● Prompt
Find the line in the entries below that contains "This screenshot has width=450, height=358.". Repeat it exactly, and every line after it through the line that contains "This screenshot has width=436, height=247.".

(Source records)
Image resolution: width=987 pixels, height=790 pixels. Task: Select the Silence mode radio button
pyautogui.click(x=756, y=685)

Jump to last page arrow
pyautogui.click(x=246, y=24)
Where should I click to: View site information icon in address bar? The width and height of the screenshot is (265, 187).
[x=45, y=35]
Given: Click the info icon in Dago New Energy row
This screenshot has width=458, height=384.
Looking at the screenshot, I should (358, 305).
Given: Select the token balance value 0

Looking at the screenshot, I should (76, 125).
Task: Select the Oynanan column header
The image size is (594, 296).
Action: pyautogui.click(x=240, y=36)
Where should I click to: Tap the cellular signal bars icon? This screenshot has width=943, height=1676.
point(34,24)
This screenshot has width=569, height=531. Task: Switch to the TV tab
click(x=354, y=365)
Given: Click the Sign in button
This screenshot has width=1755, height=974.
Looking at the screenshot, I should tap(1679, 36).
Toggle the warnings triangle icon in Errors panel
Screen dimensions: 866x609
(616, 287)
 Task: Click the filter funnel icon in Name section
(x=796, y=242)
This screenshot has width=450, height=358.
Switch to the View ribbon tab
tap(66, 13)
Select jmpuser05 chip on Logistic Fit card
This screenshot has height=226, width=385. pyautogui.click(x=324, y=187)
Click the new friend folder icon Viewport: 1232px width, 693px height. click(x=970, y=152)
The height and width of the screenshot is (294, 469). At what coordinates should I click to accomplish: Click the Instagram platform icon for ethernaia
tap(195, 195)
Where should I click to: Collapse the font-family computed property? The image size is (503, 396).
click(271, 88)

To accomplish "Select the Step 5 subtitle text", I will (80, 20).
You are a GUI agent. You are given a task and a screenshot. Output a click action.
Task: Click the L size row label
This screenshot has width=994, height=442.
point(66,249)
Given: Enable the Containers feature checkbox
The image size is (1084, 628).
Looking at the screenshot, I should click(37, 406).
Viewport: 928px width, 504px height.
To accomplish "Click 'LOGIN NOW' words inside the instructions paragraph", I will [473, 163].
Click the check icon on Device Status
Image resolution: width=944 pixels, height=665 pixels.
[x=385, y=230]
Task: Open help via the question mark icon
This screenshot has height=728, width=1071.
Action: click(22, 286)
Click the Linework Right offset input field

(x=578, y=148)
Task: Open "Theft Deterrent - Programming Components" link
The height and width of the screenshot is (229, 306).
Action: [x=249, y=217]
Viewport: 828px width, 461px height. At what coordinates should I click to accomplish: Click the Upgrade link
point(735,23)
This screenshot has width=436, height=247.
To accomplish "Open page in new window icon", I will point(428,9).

● Written response
This screenshot has width=450, height=358.
Switch to the View ribbon tab
tap(66, 13)
Select jmpuser05 chip on Logistic Fit card
This screenshot has height=226, width=385. pyautogui.click(x=324, y=187)
Click the new friend folder icon Viewport: 1232px width, 693px height. click(x=970, y=152)
The height and width of the screenshot is (294, 469). At what coordinates should I click to accomplish: Click the Instagram platform icon for ethernaia
tap(195, 195)
Where should I click to: Collapse the font-family computed property? The image size is (503, 396).
click(271, 88)

To accomplish "Select the Step 5 subtitle text", I will (80, 20).
You are a GUI agent. You are given a task and a screenshot. Output a click action.
Task: Click the L size row label
This screenshot has width=994, height=442.
point(66,249)
Given: Enable the Containers feature checkbox
The image size is (1084, 628).
Looking at the screenshot, I should click(37, 406).
Viewport: 928px width, 504px height.
To accomplish "Click 'LOGIN NOW' words inside the instructions paragraph", I will [473, 163].
Click the check icon on Device Status
Image resolution: width=944 pixels, height=665 pixels.
[x=385, y=230]
Task: Open help via the question mark icon
This screenshot has height=728, width=1071.
Action: click(22, 286)
Click the Linework Right offset input field

(x=578, y=148)
Task: Open "Theft Deterrent - Programming Components" link
The height and width of the screenshot is (229, 306).
Action: [x=249, y=217]
Viewport: 828px width, 461px height. At what coordinates should I click to accomplish: Click the Upgrade link
point(735,23)
This screenshot has width=436, height=247.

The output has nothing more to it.